(Seitenauszug)
*-*-*
Die Gaspreise im Wandel: Marktanomalien und Nahost-Konflikt

Die Energiemärkte bleiben in Bewegung. Eine untypische Preiskonstellation im Winter und die Zuspitzung geopolitischer Konflikte stellen Marktteilnehmer vor neue Herausforderungen.

Patrick Kruppa, Leiter der Abteilung Erzeugungs- und Portfoliomanagement bei SüdWestStrom, analysiert für Sie die jüngsten Geschehnisse und ordnet die Risiken ein.

Wie ist die aktuelle Lage auf dem Gasmarkt?

„Die Situation war in den vergangenen Tagen sehr angespannt. Ein wesentlicher Faktor war die zwischenzeitliche Verschärfung des Konflikts im Nahen Osten, dessen Risiko einer weiteren Eskalation nach Vereinbarung der Waffenruhe wieder geringer eingeschätzt wird“, erklärt Patrick Kruppa. „Daher blicken wir nun wieder verstärkt auf die Gasspeicher. Die Füllstände sind für die Jahreszeit auf einem vergleichsweise sehr niedrigen Niveau.“ Aktuell meldet die Bundesnetzagentur einen Füllstand von nur 48,5 % (Stand: 26.06.2025). Dies ist weit entfernt von den gesetzlichen Vorgaben, die zur Sicherstellung der Versorgungssicherheit in der Energiekrise eingeführt wurden.
*-*-*
(Aufgabe 1) Extrahieren Sie aus dem Text über die Gaspreise die Passage von "Die Energiemärkte bleiben" bis "vor neue Herausforderungen.".
(Aufgabe 2) Welchen Füllstand der Gasspeicher meldet die Bundesnetzagentur laut dem Text über die Gaspreise?
(Aufgabe 3) Führen Sie den Text über die Gaspreise bitte im Anschluss an seinen letzten Satz weiter.
Die Daten stammen aus einer anderen Quelle als der Text über die Gaspreise.

(Gesammelte Daten)
*-*-*
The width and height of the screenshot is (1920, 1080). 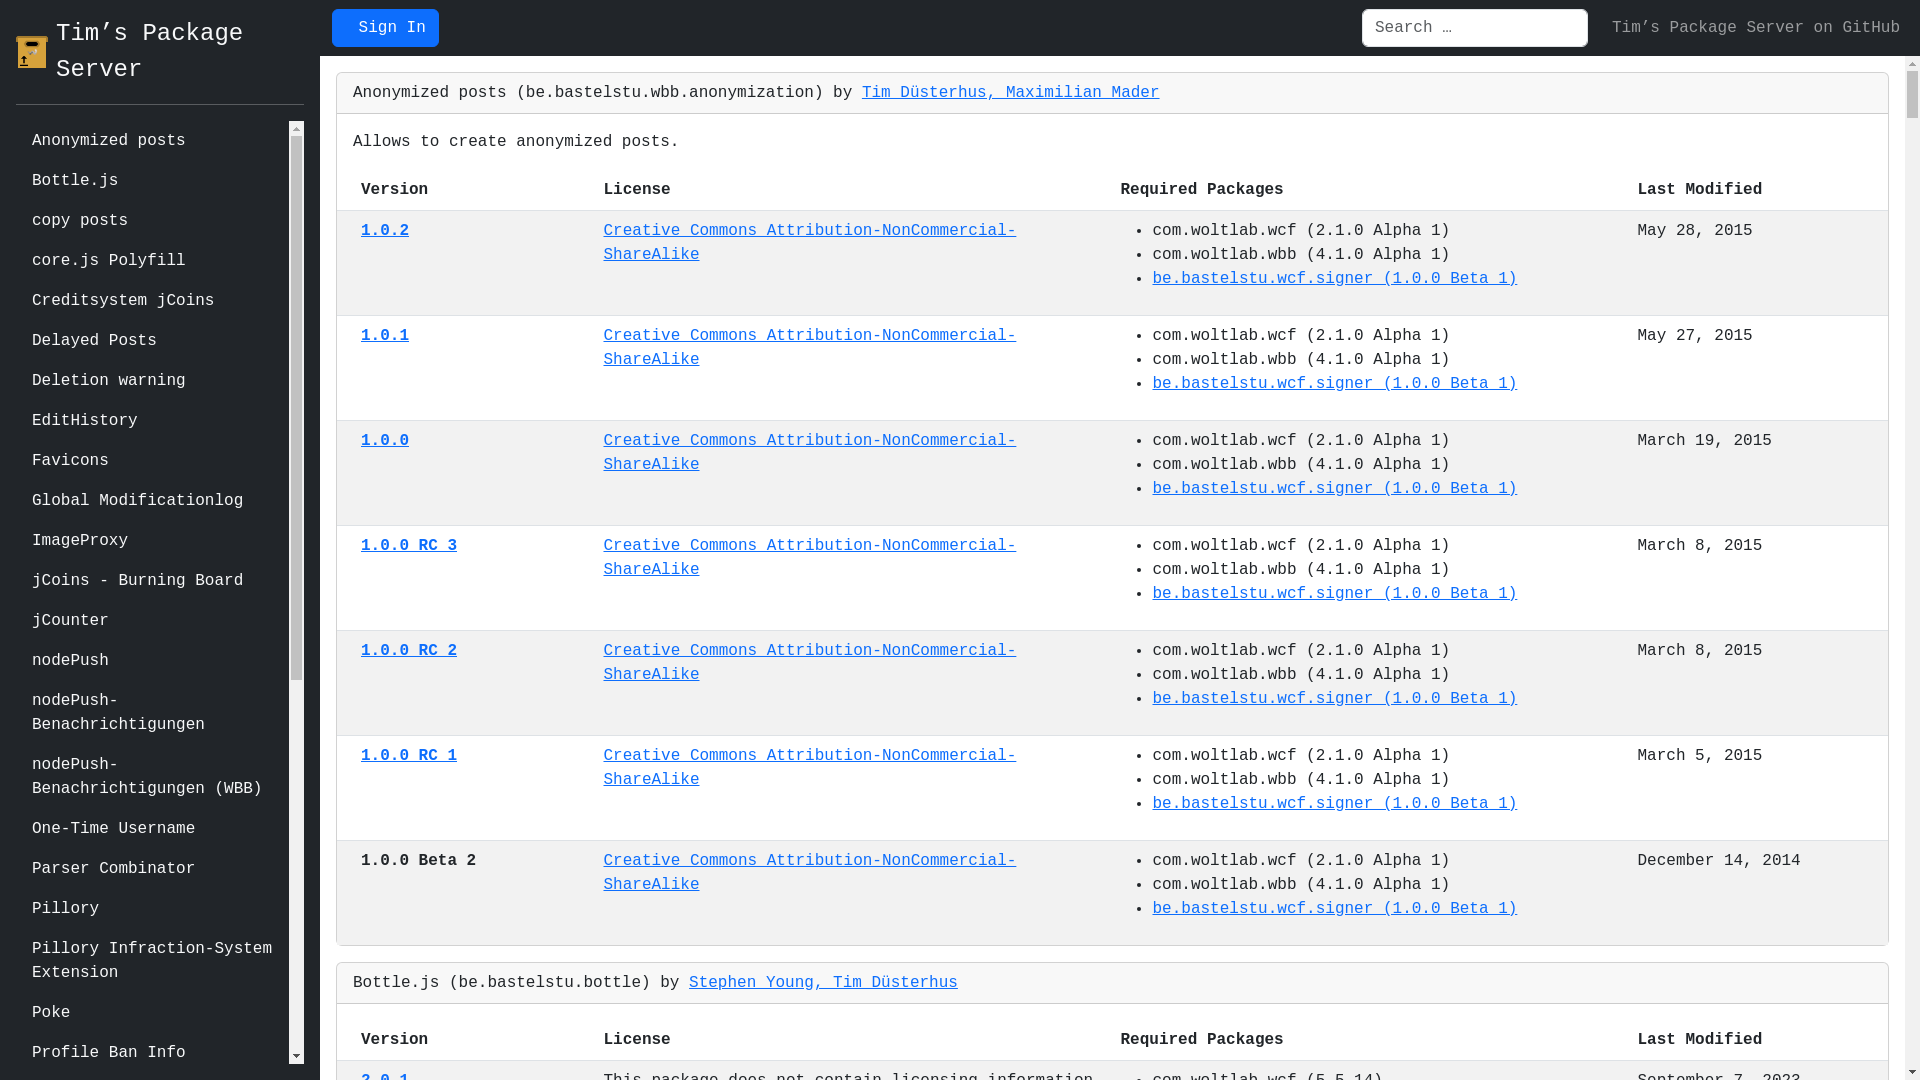 What do you see at coordinates (152, 141) in the screenshot?
I see `Anonymized posts` at bounding box center [152, 141].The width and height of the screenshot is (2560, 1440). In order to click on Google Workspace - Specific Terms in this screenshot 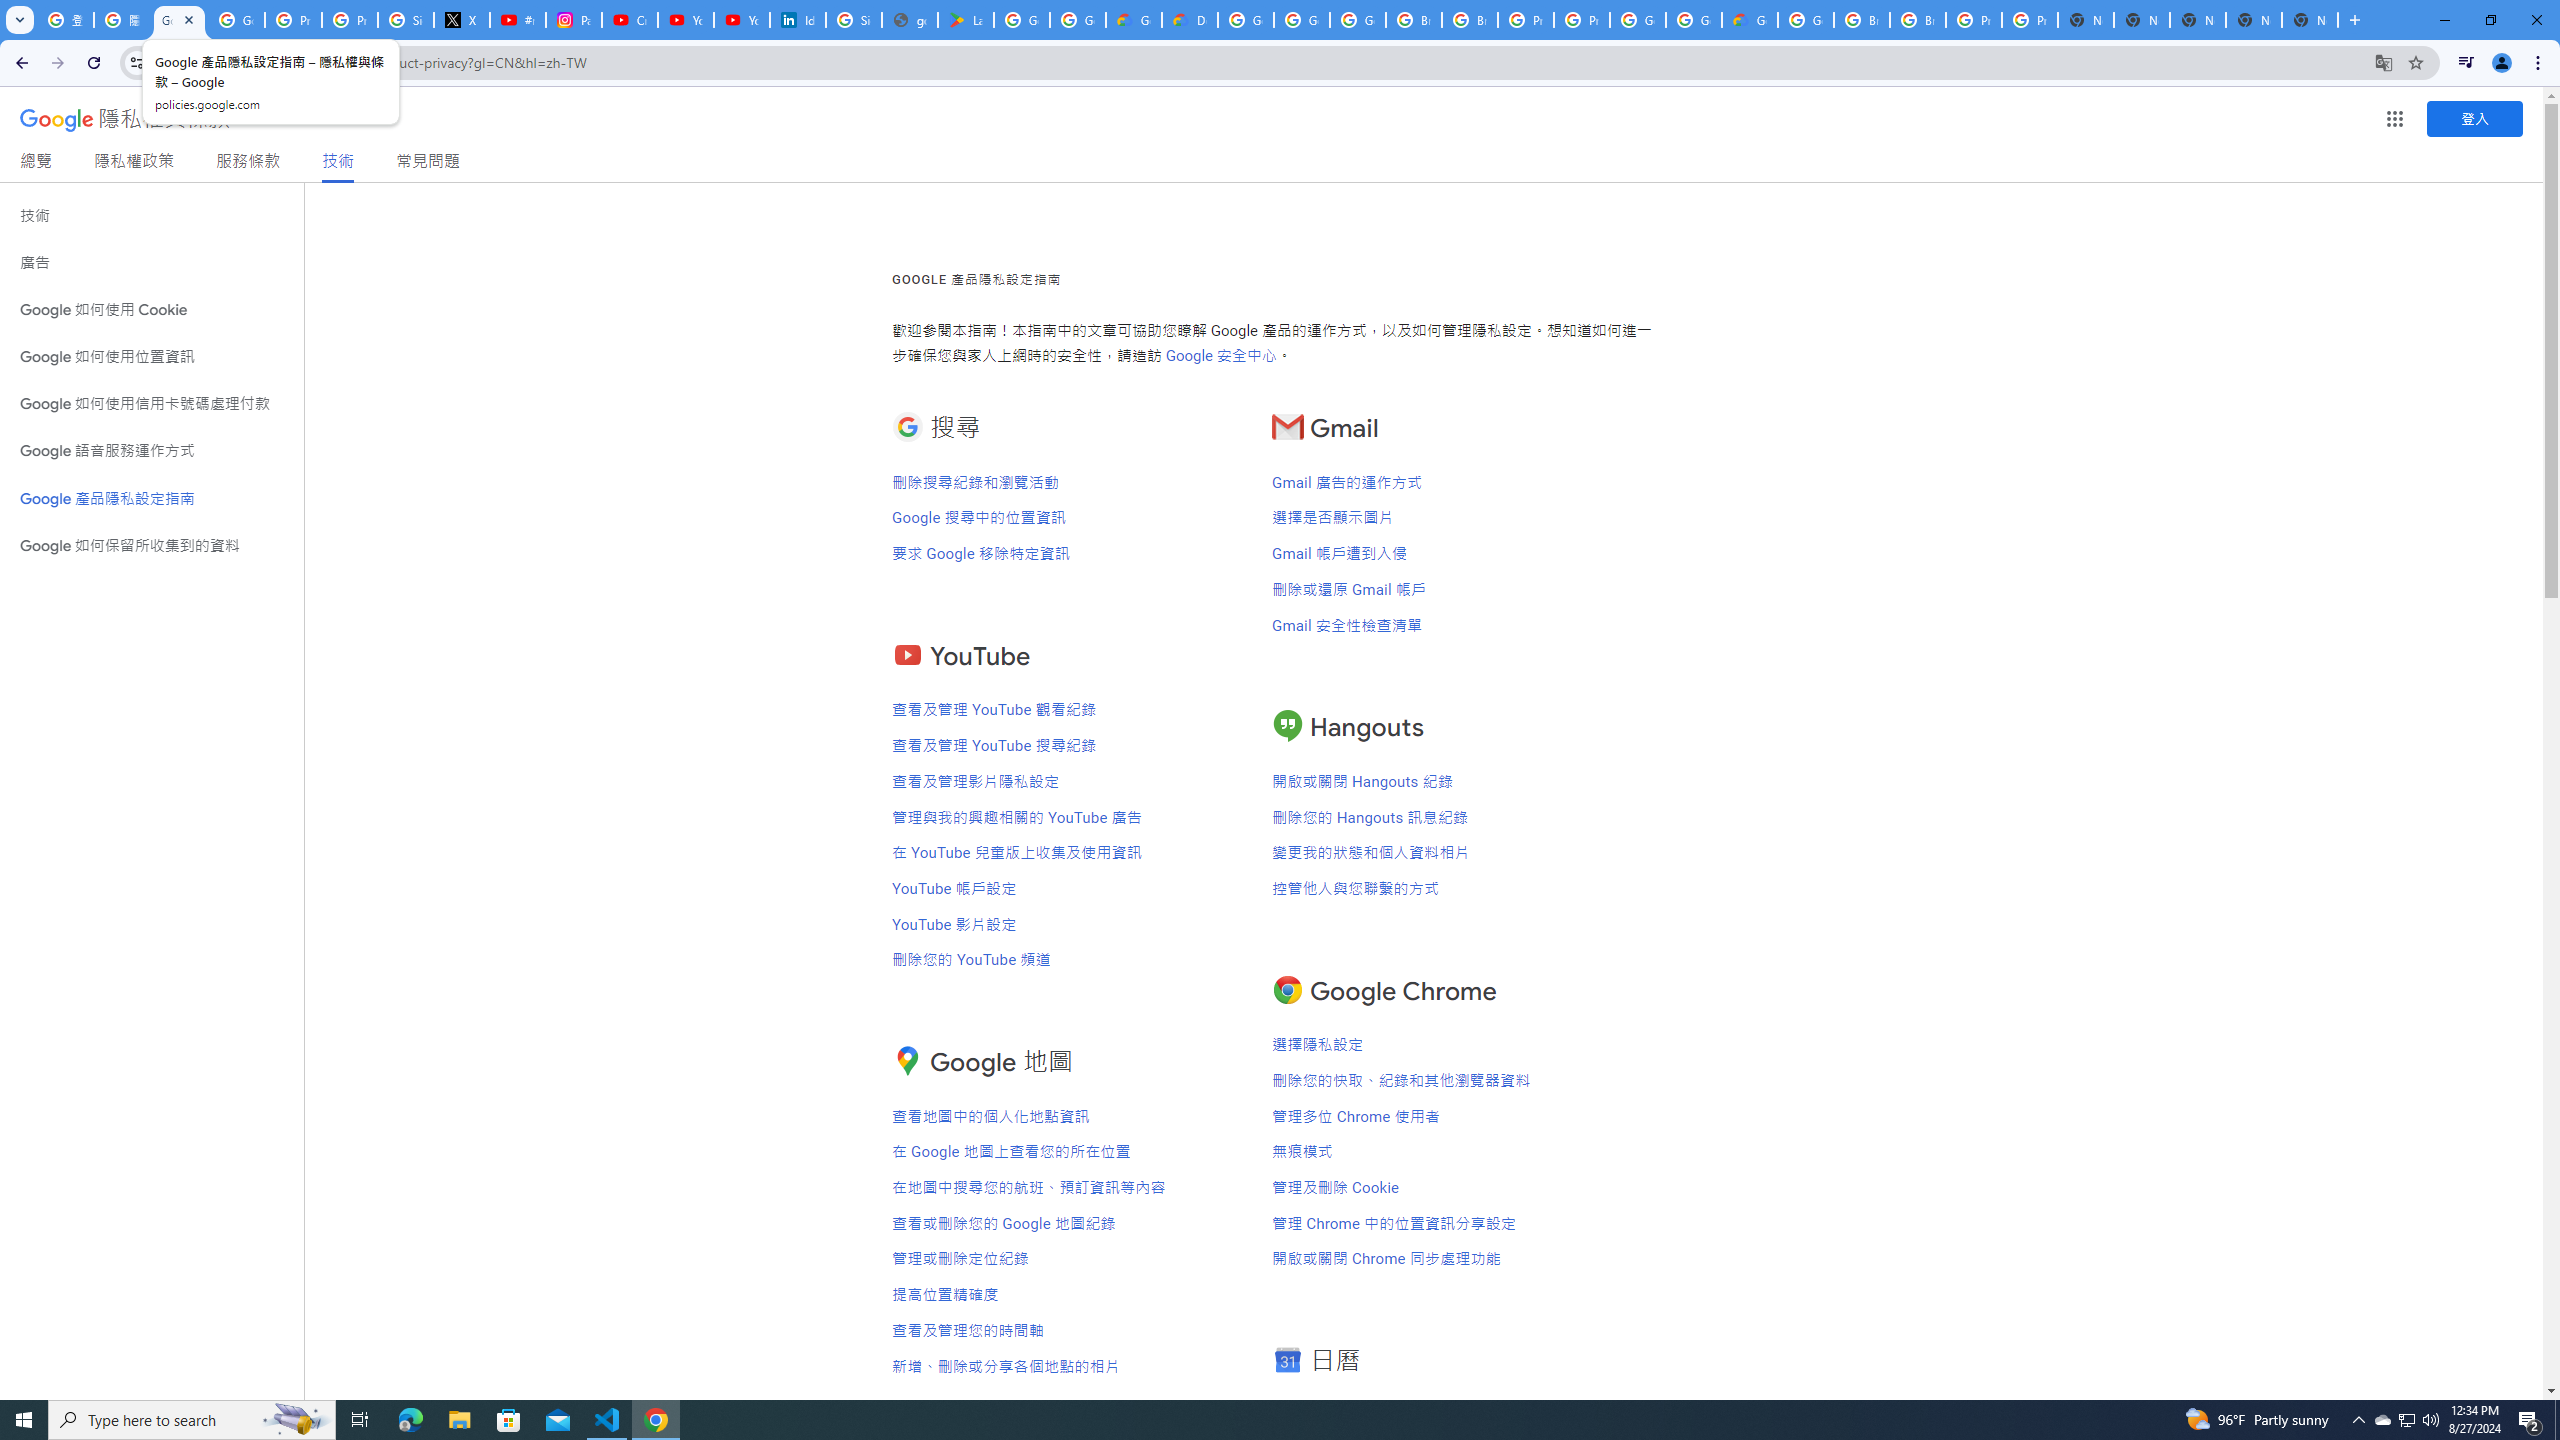, I will do `click(1078, 20)`.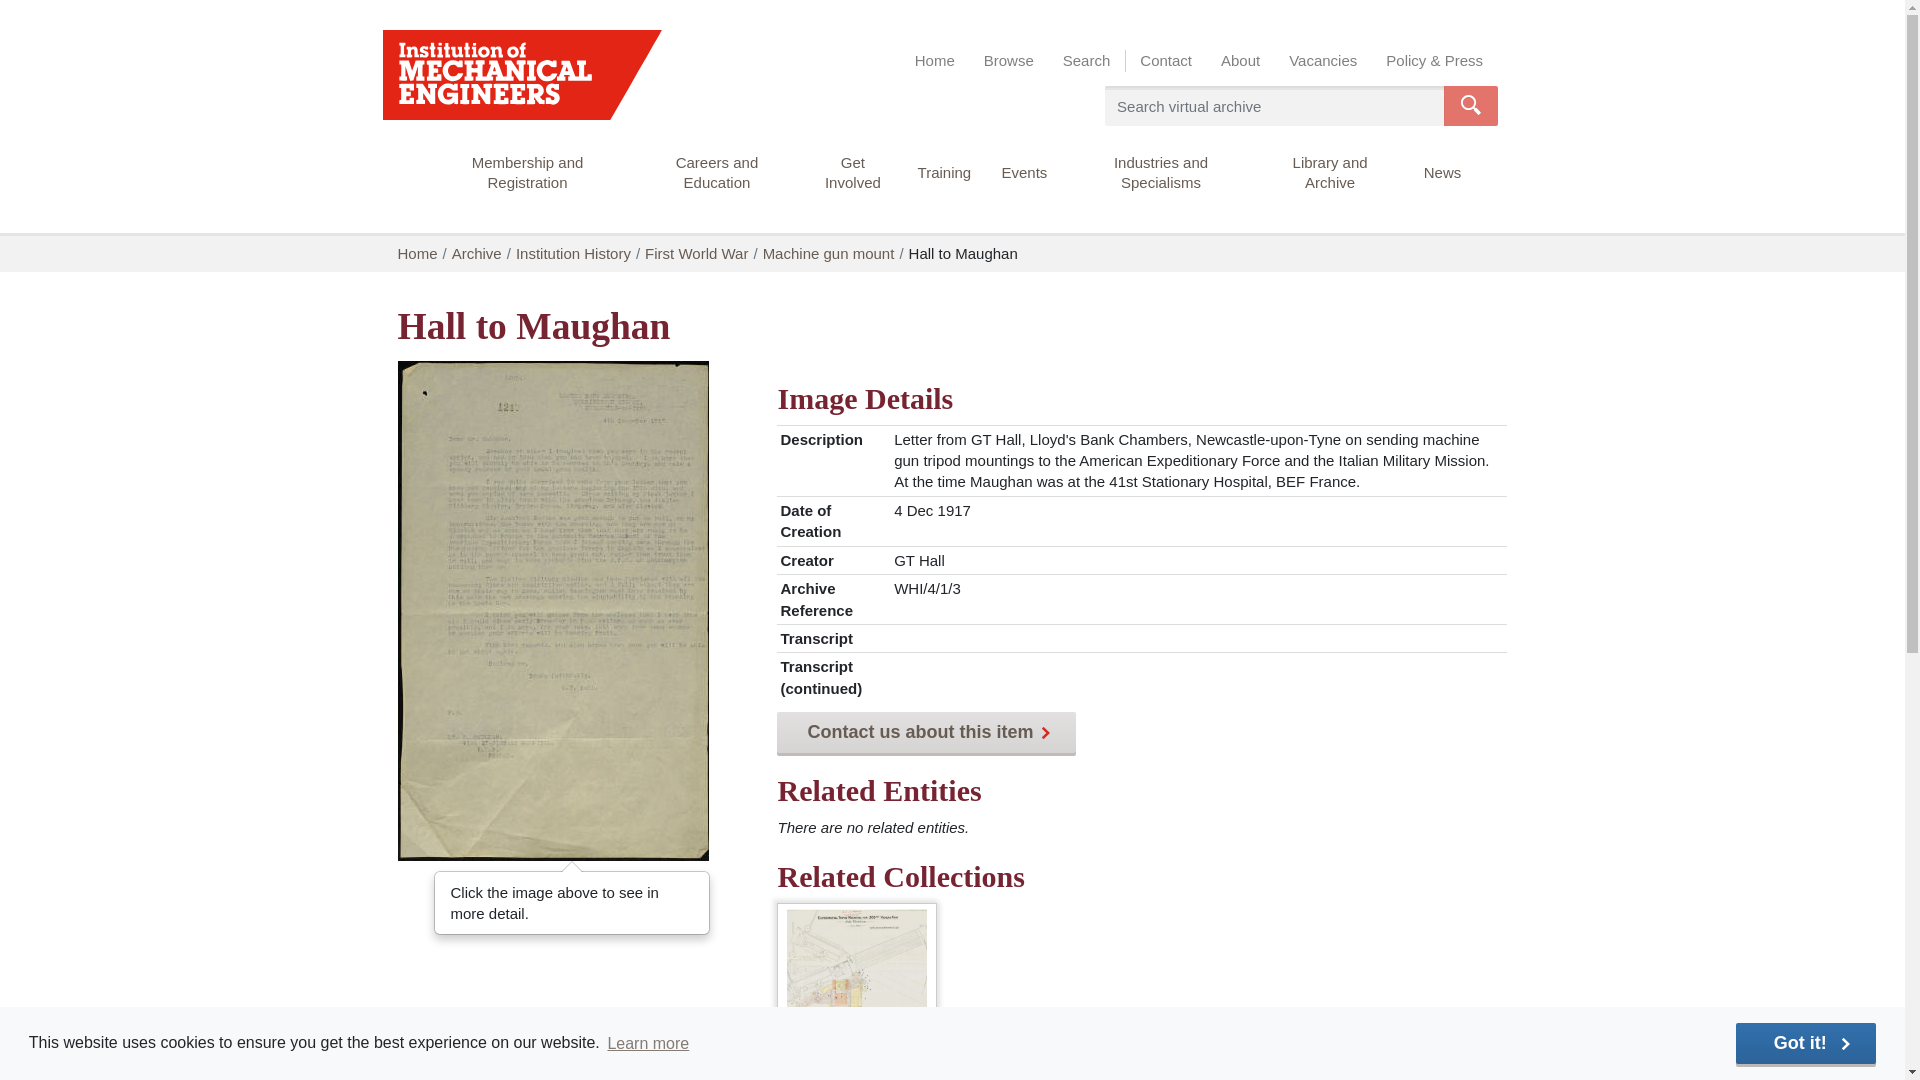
*-*-*
(Lösung 1)
Die Energiemärkte bleiben in Bewegung. Eine untypische Preiskonstellation im Winter und die Zuspitzung geopolitischer Konflikte stellen Marktteilnehmer vor neue Herausforderungen.

(Lösung 2) 48,5 % (Stand: 26.06.2025)

(Lösung 3)
Gab es in letzter Zeit unerwartete Entwicklungen?

„Wir haben eine Marktanomalie beobachtet, die es so klassischerweise nicht gibt“, berichtet Kruppa. „Zeitweise war der Gaspreis im Winter günstiger als im Sommer. Normalerweise treibt die hohe Nachfrage im Winter den Preis nach oben.“ Diese Umkehrung des Preis-Spreads zwischen Sommer und Winter stellte vor allem Speicherbetreiber vor ein Dilemma. Ihr Geschäftsmodell, Gas im Sommer günstig einzulagern und im Winter teurer zu verkaufen, war wirtschaftlich nicht mehr darstellbar.

„Die Betreiber steckten in der Klemme“, so Kruppa. „Einerseits sind sie durch das Energiewirtschaftsgesetz (§ 35b EnWG) zu bestimmten Füllständen verpflichtet, um die Versorgungssicherheit zu garantieren. Andererseits verursacht die Einspeicherung Kosten, die durch den Verkauf im Winter nicht gedeckt werden konnten.“ im Verlauf des Frühjahrs hat sich der Markt wieder gedreht. Der Winter ist nun wieder teurer als der Sommer, was die Einspeicherung wirtschaftlich attraktiver macht. „Allerdings muss der Rückstand bei der Befüllung nun aufgeholt werden, was bei großen Speichern wie dem in Rehden eine Herausforderung wird“, fügt Kruppa hinzu.

Welchen konkreten Einfluss hat der Konflikt im Nahen Osten?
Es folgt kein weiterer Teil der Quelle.